About this task — Go through the listing below and repeat it exactly, dropping the pictures.

Entries supplied —
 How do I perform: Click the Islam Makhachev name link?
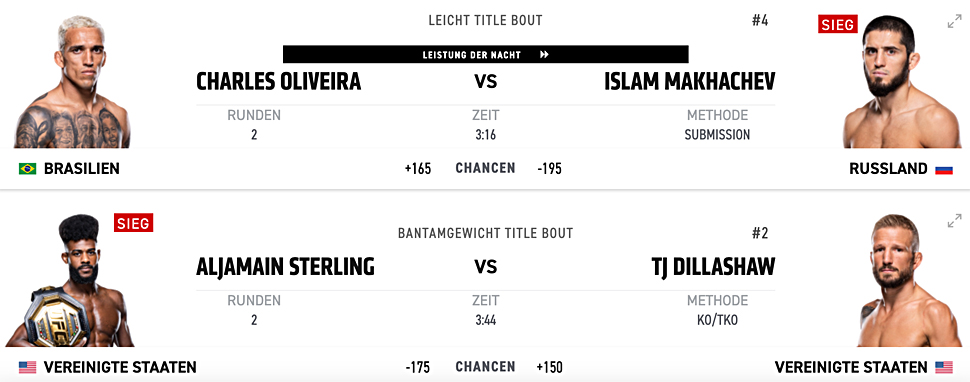tap(689, 82)
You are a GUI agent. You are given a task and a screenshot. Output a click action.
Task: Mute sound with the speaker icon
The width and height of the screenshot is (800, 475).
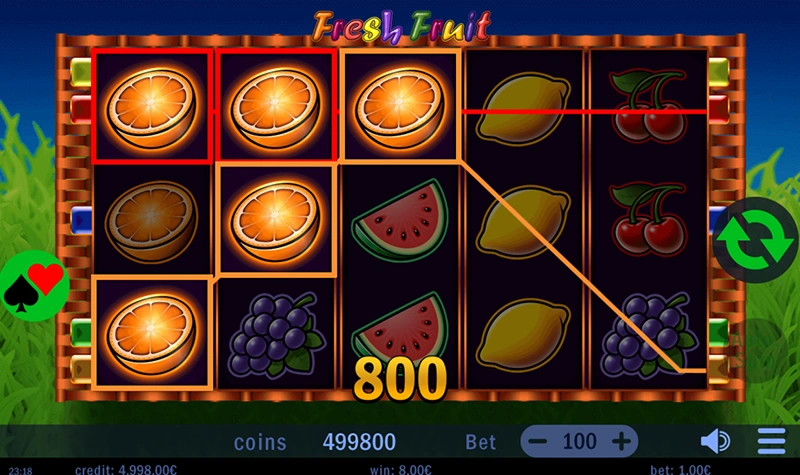click(715, 441)
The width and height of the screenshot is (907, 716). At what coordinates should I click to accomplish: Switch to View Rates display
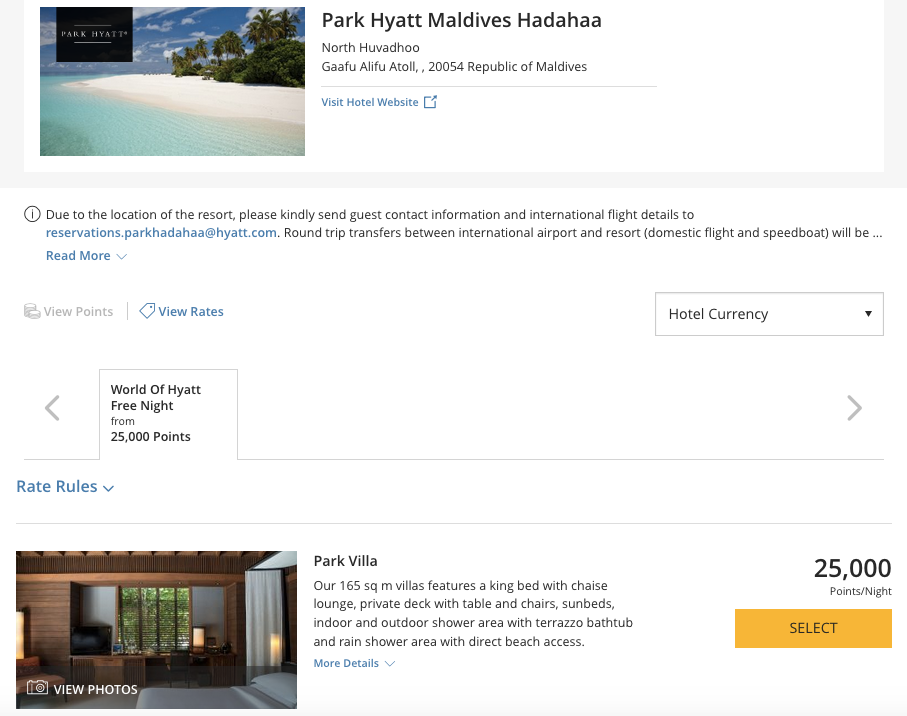[x=191, y=312]
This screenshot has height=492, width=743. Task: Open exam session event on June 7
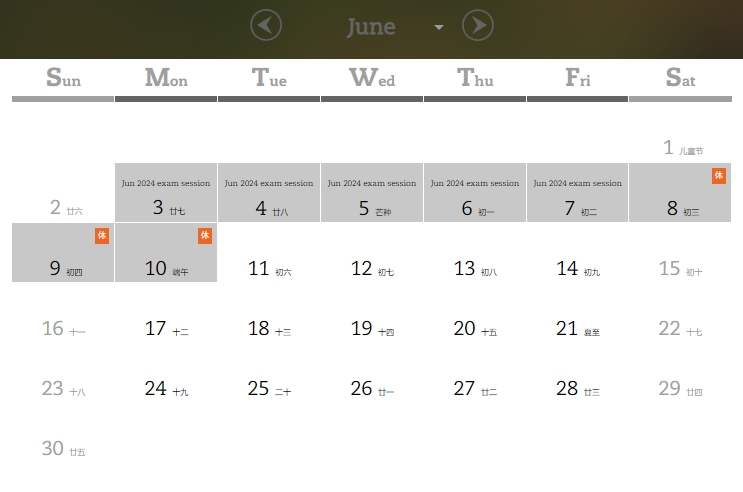577,183
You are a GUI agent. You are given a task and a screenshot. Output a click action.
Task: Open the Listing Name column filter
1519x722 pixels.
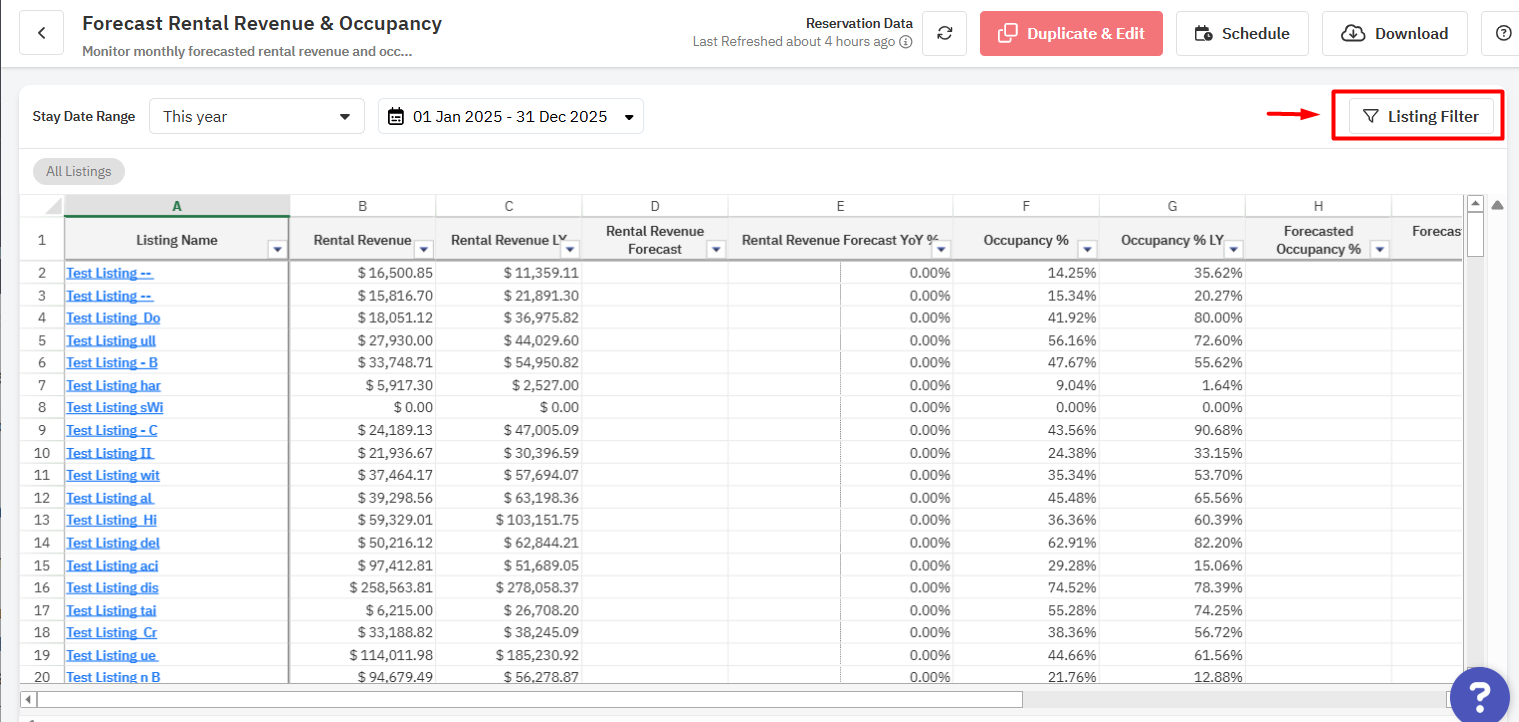tap(277, 250)
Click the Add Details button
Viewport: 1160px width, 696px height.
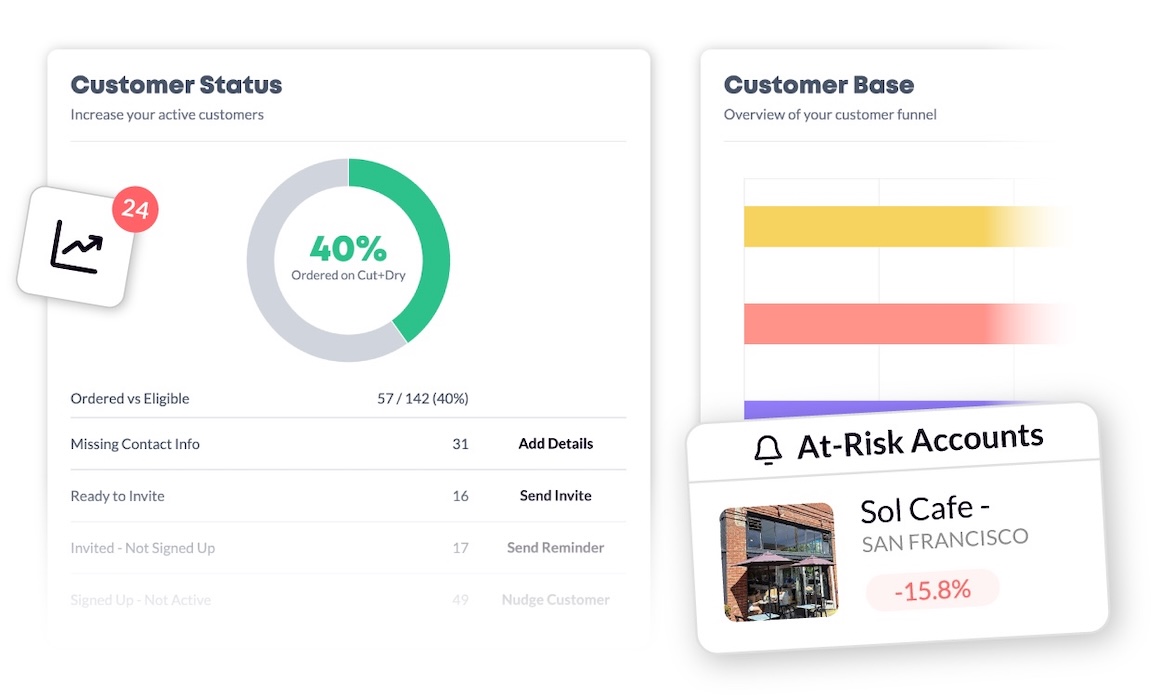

Output of the exercise —
 How do I perform: Click the Islam Makhachev name link?
tap(689, 82)
You are a GUI agent. You are given a task and a screenshot. Output a click action.
Task: Mute sound with the speaker icon
The width and height of the screenshot is (800, 475).
click(715, 441)
The width and height of the screenshot is (907, 716). At what coordinates should I click to accomplish: Switch to View Rates display
[x=191, y=312]
This screenshot has height=492, width=743. Task: Open exam session event on June 7
577,183
You are a GUI agent. You are given a task and a screenshot. Output a click action.
Task: Open the Listing Name column filter
1519x722 pixels.
tap(277, 250)
Click the Add Details button
Viewport: 1160px width, 696px height.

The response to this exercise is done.